Similar to leading navigation devices, the Here Maps application as well as Here Drive+ sports details like speed and direction, the speed limit on the road, and voice guided navigation.

Critics will argue that one of the major shortcomings of the Windows Phone OS is the lack of applications, and it's true that there are far fewer apps than competing platforms.

But most of the useful apps are there. Microsoft makes demands about app functionality of developers to mimic the "look and feel" of the operating system.

Hero apps

The result is that there are fewer apps that are spam factories and generally, it does what it says on the box.

The OS admittedly is still young, but the potential is evident from the fact that Windows Phone has overtaken BlackBerry for the third place in the global smartphone market.

Two of the hero apps are Nokia MixRadio and Here City Lens. The former streams a music playlist like many similar apps, but users can also download a playlist in the free app and listen to the music offline.

City Lens uses the camera and indicates where in a city there are restaurants, museums or public transport as the user holds up the smartphone.

The app uses data, but it is particularly useful for people in cities that are unfamiliar.

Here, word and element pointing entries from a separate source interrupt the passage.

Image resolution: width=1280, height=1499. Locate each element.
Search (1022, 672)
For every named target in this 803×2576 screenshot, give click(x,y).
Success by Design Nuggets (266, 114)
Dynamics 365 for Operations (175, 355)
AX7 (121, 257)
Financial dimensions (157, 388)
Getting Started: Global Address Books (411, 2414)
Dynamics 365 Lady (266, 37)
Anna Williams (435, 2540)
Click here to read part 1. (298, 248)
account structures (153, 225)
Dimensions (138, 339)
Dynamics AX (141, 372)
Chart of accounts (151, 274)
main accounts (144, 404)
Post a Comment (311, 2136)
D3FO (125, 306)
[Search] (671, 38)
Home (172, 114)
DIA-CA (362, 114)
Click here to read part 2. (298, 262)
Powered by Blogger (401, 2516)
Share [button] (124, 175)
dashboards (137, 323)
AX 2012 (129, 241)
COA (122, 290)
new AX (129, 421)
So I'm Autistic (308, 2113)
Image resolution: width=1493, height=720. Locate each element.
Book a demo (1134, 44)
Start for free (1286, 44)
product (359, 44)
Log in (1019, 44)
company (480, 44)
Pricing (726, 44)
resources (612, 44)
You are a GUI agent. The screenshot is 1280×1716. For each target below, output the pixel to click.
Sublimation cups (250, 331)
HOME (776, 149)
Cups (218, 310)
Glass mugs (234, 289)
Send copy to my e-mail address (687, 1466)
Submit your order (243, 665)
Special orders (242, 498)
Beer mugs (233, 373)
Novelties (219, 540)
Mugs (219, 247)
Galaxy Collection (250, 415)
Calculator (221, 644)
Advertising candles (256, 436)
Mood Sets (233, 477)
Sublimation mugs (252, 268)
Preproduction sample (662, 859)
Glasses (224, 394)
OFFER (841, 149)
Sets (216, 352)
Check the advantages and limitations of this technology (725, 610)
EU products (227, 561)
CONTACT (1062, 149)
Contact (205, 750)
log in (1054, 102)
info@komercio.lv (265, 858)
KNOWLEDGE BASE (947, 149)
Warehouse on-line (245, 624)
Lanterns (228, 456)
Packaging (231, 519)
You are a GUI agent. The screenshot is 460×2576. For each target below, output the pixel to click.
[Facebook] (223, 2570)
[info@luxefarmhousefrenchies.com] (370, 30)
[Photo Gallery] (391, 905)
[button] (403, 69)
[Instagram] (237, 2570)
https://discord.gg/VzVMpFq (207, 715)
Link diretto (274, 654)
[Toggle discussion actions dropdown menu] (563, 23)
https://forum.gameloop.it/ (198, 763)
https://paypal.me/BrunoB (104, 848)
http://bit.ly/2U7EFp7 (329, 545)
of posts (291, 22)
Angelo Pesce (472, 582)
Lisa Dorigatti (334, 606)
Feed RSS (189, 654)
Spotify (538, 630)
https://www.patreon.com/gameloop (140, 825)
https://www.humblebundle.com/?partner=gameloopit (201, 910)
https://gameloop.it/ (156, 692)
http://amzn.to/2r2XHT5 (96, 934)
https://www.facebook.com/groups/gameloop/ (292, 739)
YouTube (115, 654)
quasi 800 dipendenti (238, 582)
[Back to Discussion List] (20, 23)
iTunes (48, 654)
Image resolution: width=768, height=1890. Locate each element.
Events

The Nokia follows the trend of integrating the Lumia 1020 with social media and though you can switch it off, the phone pulls in your Facebook contacts by default.

Nokia Lumia 1020

And there are some shortcomings in the OS: The calendar limits you to the permutations of recurring appointments. You can't, for example, set recurring appointments every fortnight.


One would also like a feature to end running applications running in the background individually. The current system doesn't feel very intuitive, but on the other hand, the device is kind to your data bundle.

Though the Nokia Pro Cam software is very clever with the manual settings (even though you won't find much reason to use it because the automatic settings are so good) the software saves two versions of the image in the same folder.

The purpose is to provide a high definition image for large format printing, but it can be confusing when you want to copy images to a computer. It would perhaps have been more efficient to save the different sets in separate folders.

The Nokia has a relatively underpowered dual core 1.5Ghz processor with 2GB of RAM but you won't notice because the device manages the apps so well; there were no noticeable slowdowns (even when "researching" performance with Royal Revolt).

Onboard, there's 32GB of memory for all those pictures and video that Nokia wants you to take and even print, but don't expect a micro-SD card slot.

The fact that the device has a full mobile version of Microsoft Office makes it an almost perfect complement to the mobile office worker. Documents in your (free) SkyDrive account appear on the device and you can edit them on the phone.

The Nokia Lumia 1020 has a recommended retail price of R9 499, and is available from Vodacom and MTN for R399 on a 24 month contract.